§ PROVIDED ENTRIES
--- START ---
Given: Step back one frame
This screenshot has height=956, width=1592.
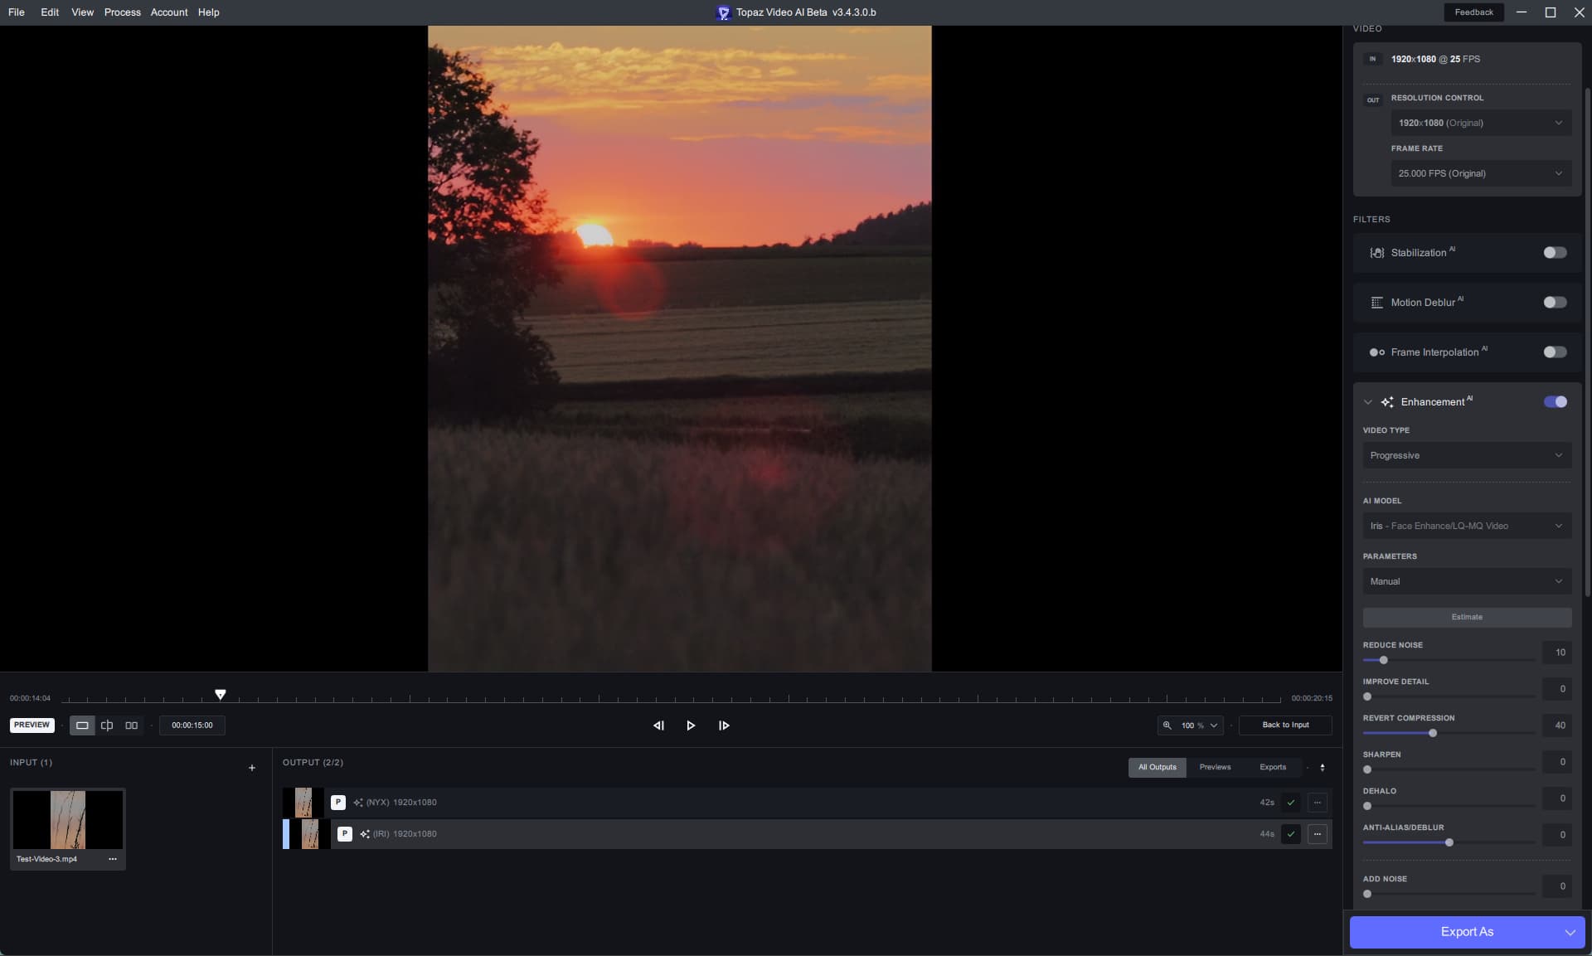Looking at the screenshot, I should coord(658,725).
--- END ---
--- START ---
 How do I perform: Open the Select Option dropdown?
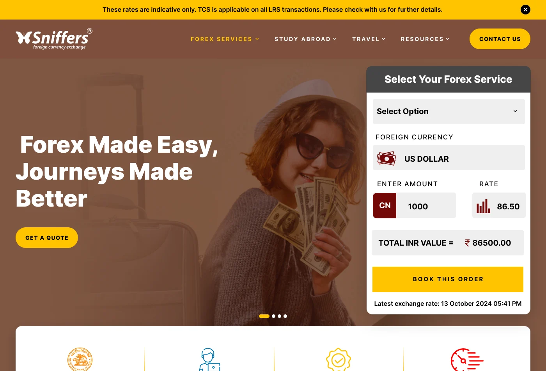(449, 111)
--- END ---
§ AIM
Return the records from the line containing "Given: Step back one frame" through the line containing "Looking at the", unchanged. Leave the pictures out of your answer.

§ WRITTEN RESPONSE
Given: Step back one frame
This screenshot has height=956, width=1592.
Looking at the screenshot, I should coord(658,725).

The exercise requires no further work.